The major challenge of collegiate journalism is to break through the complacent self-satisfaction of life at a prestigious school — and nowhere is this challenge more acute than at Princeton.
Traditionally, editors-in-chief of the 'Prince' begin the school year by reaffirming their commitment to report the news in a fair, unbiased manner. Today, we go one step further: We pledge a war on complacency at Princeton. We pledge to use these pages to force issues onto the campus agenda that our community has gone too long without confronting. We pledge to add depth to our coverage of those issues that Princetonians have been discussing without candor and vigor. And, while we will offer neither solutions nor answers to questions facing the University, we pledge that the consideration they will receive in all sections of our newspaper will be meaningful, thought-provoking and bold.
It is with this pledge in mind that today the 'Prince' unveils a variety of initiatives for the coming semester. Most prominent among these is our creation of a new weekly publication, The Prince Magazine. We believe that professors and students should be weighing in together on topics that affect undergraduate life at Princeton — and we feel there is currently something of a void on campus where this exchange of ideas and opinions should be. The Prince Magazine will aim to fill that void, raising questions that we hope will stir frank discussion on campus on a variety of topics: who students are — ethically, spiritually and politically — how they respond to moral dilemmas in their everyday lives, whether they are optimistic about the future and whether they are satisfied with life at this university.
Taking a cue from The New York Times' gripping summer series on race in America, we too will attempt to examine how Princeton students confront issues of race under daily circumstances that are both mundane and extraordinary. In undertaking such a series — which will appear in these pages later in the semester — we aim not to uncover any universal truths about race relations at Princeton, but rather to create an atmosphere in which the most crucial topic of our time can be considered anew on this campus.
Race is by no means the only issue that has been swept under Princeton's rug of undergraduate complacency in recent years. Admissions policies, the University's role in both local and national politics and the impact of the Frist Campus Center on Princeton's intellectual and social climate will all receive prominent coverage in this newspaper during the next semester.
We encourage members of the Princeton community to continue to use our ever-expanding Website to go beyond the daily content we offer in the print edition of the paper. Online polls, contests, audio interviews and historical perspective from the pages of Daily Princetonians past are just a few of the many features that will be made available this semester at www.dailyprincetonian.com.

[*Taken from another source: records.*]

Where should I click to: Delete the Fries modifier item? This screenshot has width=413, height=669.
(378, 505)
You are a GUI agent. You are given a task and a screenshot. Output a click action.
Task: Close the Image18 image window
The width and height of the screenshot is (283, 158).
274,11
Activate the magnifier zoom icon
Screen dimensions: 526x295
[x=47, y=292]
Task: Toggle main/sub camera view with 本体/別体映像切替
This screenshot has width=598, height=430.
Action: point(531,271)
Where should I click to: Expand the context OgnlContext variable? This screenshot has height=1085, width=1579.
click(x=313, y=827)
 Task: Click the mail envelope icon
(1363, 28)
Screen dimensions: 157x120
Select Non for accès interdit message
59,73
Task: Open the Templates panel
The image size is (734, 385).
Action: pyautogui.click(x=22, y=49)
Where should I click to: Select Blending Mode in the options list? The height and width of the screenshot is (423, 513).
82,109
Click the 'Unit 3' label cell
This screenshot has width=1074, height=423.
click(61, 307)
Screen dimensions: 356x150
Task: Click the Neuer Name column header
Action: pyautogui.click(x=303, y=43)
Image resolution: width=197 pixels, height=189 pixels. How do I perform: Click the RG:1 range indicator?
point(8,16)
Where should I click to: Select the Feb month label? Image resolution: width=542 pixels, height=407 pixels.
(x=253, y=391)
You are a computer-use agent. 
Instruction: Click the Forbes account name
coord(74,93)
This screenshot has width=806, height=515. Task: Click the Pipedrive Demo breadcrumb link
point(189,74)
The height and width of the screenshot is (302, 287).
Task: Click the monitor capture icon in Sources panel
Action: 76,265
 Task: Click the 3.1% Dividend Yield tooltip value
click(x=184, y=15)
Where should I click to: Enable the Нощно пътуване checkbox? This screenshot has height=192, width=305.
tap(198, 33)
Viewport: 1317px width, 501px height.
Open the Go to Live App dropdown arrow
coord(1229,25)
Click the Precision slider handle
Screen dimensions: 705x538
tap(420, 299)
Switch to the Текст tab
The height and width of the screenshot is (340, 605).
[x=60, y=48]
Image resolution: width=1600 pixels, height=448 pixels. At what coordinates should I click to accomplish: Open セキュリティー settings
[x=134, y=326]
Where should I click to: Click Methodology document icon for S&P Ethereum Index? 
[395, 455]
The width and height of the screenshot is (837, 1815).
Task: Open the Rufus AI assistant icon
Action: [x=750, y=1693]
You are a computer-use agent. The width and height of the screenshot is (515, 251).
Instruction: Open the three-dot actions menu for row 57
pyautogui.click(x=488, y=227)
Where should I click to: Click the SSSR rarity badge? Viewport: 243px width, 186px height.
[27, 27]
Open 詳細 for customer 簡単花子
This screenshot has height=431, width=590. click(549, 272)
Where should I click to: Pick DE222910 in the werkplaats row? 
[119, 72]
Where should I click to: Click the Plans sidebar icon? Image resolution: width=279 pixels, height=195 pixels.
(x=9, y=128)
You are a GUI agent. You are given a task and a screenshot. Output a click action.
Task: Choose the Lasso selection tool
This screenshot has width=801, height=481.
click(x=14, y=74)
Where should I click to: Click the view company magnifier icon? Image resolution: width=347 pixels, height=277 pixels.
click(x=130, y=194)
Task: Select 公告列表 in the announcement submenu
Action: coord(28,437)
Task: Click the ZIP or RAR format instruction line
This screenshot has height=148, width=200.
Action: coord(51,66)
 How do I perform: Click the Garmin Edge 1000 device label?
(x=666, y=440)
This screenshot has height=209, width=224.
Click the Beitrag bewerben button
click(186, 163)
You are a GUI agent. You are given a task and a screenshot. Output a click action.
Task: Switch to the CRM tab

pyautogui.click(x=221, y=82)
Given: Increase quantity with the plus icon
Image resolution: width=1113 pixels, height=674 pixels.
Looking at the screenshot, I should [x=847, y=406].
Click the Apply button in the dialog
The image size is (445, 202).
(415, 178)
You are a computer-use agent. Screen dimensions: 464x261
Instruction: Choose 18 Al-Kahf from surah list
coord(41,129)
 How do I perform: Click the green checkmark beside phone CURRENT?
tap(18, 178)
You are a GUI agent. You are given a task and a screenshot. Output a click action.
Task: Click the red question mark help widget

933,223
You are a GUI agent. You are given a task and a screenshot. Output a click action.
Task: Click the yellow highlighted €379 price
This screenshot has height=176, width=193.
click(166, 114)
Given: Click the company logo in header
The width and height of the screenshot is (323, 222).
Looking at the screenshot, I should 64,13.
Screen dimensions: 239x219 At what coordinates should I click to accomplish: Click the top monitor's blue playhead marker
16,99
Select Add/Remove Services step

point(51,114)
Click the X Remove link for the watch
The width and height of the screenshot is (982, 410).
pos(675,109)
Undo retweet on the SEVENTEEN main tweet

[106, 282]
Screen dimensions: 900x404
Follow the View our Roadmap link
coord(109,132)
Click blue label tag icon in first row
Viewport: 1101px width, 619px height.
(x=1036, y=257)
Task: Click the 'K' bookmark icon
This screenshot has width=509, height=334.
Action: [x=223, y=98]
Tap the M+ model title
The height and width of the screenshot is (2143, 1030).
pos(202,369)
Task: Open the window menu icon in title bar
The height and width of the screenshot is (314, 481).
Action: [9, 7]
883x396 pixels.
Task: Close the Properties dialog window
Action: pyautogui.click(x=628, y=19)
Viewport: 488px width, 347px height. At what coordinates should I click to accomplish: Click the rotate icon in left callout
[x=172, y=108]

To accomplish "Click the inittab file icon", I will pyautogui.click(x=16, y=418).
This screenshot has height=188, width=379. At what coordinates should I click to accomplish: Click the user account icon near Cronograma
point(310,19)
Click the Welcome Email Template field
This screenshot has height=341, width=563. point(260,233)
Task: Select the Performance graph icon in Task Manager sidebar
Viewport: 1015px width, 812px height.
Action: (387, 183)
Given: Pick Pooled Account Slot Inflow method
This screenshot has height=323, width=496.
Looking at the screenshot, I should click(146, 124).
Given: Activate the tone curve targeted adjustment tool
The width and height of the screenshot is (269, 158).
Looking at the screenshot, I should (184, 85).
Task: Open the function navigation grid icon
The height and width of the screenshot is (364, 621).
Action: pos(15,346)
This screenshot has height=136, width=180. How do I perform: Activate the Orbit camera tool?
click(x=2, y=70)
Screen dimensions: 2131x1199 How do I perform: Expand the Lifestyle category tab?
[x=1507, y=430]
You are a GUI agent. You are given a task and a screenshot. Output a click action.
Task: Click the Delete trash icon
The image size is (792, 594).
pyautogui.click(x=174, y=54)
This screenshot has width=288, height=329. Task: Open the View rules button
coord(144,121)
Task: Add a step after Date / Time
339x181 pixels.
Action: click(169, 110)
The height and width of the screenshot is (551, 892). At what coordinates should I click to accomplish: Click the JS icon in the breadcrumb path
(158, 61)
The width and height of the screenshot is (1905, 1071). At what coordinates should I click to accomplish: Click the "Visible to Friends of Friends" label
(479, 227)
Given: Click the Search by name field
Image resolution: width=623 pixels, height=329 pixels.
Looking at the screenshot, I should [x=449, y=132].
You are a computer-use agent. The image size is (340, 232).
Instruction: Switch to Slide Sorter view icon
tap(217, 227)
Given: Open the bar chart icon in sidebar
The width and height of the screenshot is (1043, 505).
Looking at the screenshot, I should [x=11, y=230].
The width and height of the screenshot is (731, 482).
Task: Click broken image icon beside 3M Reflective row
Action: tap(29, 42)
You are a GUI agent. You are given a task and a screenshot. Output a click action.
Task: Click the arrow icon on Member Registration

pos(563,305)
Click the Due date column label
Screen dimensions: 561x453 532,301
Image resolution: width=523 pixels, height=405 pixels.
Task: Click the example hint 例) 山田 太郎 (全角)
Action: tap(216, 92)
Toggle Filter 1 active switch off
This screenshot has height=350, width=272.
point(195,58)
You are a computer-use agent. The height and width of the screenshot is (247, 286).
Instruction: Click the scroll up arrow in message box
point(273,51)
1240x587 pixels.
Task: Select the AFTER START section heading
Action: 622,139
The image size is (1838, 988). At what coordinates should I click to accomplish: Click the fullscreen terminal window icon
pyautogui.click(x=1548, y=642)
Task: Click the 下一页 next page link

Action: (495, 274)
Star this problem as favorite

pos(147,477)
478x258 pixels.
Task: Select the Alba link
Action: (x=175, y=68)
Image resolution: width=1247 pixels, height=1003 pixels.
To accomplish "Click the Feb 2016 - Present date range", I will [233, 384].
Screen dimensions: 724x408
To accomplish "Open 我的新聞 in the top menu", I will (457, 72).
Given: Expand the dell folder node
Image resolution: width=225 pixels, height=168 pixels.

This summer, New York's Lincoln Center featured a play, called "Spinning Into Butter," which received rave reviews. It told the fictional tale of a dean who confronts racism at a small New England college. While the play offered no single answer for improving race relations — or for dealing with any other difficult issue confronting higher education today — it proposed that the first step in addressing sensitive topics on college campuses is, simply enough, to talk about them.
Like "Spinning Into Butter," the 'Prince' will raise more questions this semester — in both our daily edition and our new magazine — than we can realistically answer. But we will not shirk the challenge of placing those questions before the campus community, and we will not bow to those forces that have enveloped this campus in a blanket of complacency for far too long.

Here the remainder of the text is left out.